L’extraterrestre fascine depuis longtemps. C’est l’autre, celui que l’on ne connaît pas, qui inquiète mais que l’on ne peut s’empêcher de chercher, comme si l’identifier revenait à le dédiaboliser. Il alimente les peurs, certains le voient dans de simples phénomènes météorologiques ou autres engins de technologie terrienne. L’autopsie d’un soi-disant alien dont la soucoupe s’est écrasée à Roswell n’a pas fini de donner du grain à moudre aux ufologues en tout genre qui font de cette fascination des plus crédules leur pain quotidien.
Pourtant l’humanité a beau scruter l’espace par tous les moyens à sa disposition, seul le silence lui répond.



Les auteurs de science-fiction se sont bien sûr emparés de cette figure, donnant corps à cet autre qui peut prendre bien des formes, même s’il s’avère difficile de se dégager de tout anthropocentrisme. Lui donner une grosse tête, trois yeux, des membres supplémentaires et autres ajouts de la sorte suffit-il à en faire un alien crédible ? Avec les découvertes scientifiques, se contenter d’une formule qui marchait autrefois ne convainc plus, il faut connaître son sujet pour ne pas faire d’impair et donc rester dans le crédible. « La vie alien » se propose justement de donner les bases pour créer cet autre, cet alien plausible qui ne brisera pas la suspension d’incrédulité du lecteur.

Ce « Manuel pour construire un monde extraterrestre » balaye un vaste corpus. Dans “Cosmosphère”, Roland Lehoucq explique la mécanique à l’œuvre pour la formation de galaxies, puis des systèmes solaires. “Géosphère” s’intéresse aux planètes de ces systèmes. Le lecteur comprend facilement que l’équilibre des forces est fragile et qu’augmenter la taille d’un soleil entraîne d’autres contraintes. Chaque changement par rapport au système solaire nécessite d’autres ajustements. L’éloignement du soleil, la masse de la planète, son orbite... autant de facteurs qui demandent réflexion pour avoir une atmosphère, de l’eau à l’état liquide et ce, sur une très longue période, afin que la vie puisse s’y développer. Nous pouvons aussi imaginer deux soleils ou plus, ce qui complexifie les orbites, modifie la durée des jours, des saisons... Les exemples exotiques ne manquent pas dans la littérature : Helliconia de Brian Aldiss, Lagash d’Isaac Asimov...

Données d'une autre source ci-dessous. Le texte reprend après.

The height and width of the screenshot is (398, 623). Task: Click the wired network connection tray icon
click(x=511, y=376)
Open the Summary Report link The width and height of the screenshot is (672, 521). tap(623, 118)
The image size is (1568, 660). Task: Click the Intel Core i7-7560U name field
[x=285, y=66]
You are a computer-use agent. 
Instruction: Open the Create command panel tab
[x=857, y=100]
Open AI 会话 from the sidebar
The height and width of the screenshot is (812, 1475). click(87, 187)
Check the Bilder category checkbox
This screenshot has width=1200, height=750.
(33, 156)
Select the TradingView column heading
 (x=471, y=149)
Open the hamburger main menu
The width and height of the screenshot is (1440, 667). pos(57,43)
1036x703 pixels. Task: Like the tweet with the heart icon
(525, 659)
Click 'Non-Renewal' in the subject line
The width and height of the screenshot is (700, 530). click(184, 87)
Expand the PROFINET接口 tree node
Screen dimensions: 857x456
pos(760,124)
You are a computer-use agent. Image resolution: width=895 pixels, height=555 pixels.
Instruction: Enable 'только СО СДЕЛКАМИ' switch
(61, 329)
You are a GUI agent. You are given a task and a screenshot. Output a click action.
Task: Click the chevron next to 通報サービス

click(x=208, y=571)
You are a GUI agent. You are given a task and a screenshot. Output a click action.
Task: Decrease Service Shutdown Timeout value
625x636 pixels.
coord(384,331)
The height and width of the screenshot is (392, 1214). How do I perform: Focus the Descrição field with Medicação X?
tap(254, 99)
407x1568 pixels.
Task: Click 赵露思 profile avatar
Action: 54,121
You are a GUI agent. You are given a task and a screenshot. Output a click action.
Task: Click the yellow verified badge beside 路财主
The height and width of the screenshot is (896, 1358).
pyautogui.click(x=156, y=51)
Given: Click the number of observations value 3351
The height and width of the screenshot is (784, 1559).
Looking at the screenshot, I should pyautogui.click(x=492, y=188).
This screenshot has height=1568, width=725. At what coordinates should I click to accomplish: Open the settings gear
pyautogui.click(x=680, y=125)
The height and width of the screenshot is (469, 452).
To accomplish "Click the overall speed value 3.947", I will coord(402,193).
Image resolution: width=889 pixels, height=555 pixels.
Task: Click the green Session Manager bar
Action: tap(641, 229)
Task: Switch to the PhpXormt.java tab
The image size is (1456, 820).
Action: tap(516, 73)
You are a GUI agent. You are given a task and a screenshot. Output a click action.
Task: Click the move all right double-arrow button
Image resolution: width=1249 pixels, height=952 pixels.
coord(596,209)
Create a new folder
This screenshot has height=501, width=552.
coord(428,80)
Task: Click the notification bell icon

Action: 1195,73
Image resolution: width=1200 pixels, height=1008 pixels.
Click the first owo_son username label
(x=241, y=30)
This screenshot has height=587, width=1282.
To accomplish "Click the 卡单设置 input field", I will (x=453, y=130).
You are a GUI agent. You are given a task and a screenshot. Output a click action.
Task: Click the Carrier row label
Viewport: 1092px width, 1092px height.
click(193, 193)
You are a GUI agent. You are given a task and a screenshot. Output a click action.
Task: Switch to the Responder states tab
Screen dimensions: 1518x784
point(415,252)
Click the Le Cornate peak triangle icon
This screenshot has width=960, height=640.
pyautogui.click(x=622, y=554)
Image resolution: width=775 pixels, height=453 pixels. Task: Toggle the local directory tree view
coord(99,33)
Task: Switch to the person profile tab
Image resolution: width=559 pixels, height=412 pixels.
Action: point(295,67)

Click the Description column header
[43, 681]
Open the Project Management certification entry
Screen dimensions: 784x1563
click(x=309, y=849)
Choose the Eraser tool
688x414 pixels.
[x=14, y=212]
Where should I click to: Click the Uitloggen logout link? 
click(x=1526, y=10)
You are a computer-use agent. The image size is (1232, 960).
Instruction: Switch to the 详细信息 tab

D’ailleurs qu’est-ce que le vivant ? Saurions-nous le reconnaître s’il était trop éloigné de notre compréhension ou ne répondait pas à des critères par trop réducteurs ? Définir la vie n’est pas aisé, ni immédiat. Tout n’est qu’interactions, bien des critères sont à respecter pour qu’elle naisse. Et quelle forme prendra-t-elle ? Là aussi bien des contraintes s’imposent. Dans “Biosphère”, Jean-Sébastien Steyer développe tous ces aspects et soulève bien des questions.

Après les scientifiques, la parole est donnée à des auteurs de SF qui partagent leur expérience et donnent leur sentiment sur comment créer un alien. Laurent Genefort a traduit deux articles : “Façonnons un extraterrestre” de Willy Ley (1906-1969) et “Créer des êtres imaginaires” de Hal Clement (1922-2003). Le premier date de 1956 et le second de 1974. La façon de procéder reflète les connaissances scientifiques de l’époque. Aujourd’hui, décrire des aliens vivant sur Mars n’est plus envisageable, car les rovers martiens ont brisé cette option. Pour autant, tous deux sont riches en enseignements, il faut toujours rester crédible, ne pas briser la suspension d’incrédulité. Il existe tout de même un certain degré de liberté, car il ne faut pas tomber dans l’excès au risque de basculer dans la thèse, comme le souligne Laurent Genefort dans “La fabrique des aliens”. Donner des précisions, oui, motiver ses choix, oui, mais sans aller trop loin. Il n’y a pas forcément besoin d’être scientifiquement correct, mais rester plausible s’avère nécessaire.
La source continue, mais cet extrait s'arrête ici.